## DATASET RECORDS:

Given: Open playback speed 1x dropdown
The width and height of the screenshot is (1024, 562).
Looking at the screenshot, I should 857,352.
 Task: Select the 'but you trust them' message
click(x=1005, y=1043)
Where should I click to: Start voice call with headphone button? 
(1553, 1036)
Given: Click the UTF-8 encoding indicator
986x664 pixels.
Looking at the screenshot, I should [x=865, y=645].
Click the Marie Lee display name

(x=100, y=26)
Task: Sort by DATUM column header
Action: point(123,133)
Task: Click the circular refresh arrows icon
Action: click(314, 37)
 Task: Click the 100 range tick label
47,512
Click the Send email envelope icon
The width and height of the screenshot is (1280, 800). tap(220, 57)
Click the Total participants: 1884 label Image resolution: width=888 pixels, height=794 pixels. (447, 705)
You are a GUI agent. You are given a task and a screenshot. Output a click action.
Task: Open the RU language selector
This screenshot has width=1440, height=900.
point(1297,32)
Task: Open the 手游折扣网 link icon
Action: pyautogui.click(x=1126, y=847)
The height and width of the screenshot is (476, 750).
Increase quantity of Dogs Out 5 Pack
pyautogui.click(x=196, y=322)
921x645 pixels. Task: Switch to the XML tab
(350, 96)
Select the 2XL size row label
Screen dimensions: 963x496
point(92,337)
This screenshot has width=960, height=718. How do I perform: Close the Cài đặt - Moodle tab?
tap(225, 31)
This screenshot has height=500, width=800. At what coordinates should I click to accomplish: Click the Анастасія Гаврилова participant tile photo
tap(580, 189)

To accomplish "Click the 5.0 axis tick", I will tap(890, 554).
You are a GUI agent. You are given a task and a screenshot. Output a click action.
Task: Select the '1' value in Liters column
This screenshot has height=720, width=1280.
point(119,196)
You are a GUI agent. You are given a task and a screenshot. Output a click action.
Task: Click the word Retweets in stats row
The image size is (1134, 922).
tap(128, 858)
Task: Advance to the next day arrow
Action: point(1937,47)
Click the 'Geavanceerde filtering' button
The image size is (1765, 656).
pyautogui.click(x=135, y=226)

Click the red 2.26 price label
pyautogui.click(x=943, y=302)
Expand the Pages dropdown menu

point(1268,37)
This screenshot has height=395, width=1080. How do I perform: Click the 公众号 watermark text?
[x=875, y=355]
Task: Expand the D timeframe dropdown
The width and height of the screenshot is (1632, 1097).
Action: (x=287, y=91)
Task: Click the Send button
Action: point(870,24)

## PROBLEM TO SOLVE:
After locating the line that holds "The image size is (1765, 656).", print it and each line after it through the end of the data, exactly as it stands.

## REPLY TO THE TASK:
The image size is (1765, 656).
pyautogui.click(x=135, y=226)

Click the red 2.26 price label
pyautogui.click(x=943, y=302)
Expand the Pages dropdown menu

point(1268,37)
This screenshot has height=395, width=1080. How do I perform: Click the 公众号 watermark text?
[x=875, y=355]
Task: Expand the D timeframe dropdown
The width and height of the screenshot is (1632, 1097).
Action: (x=287, y=91)
Task: Click the Send button
Action: point(870,24)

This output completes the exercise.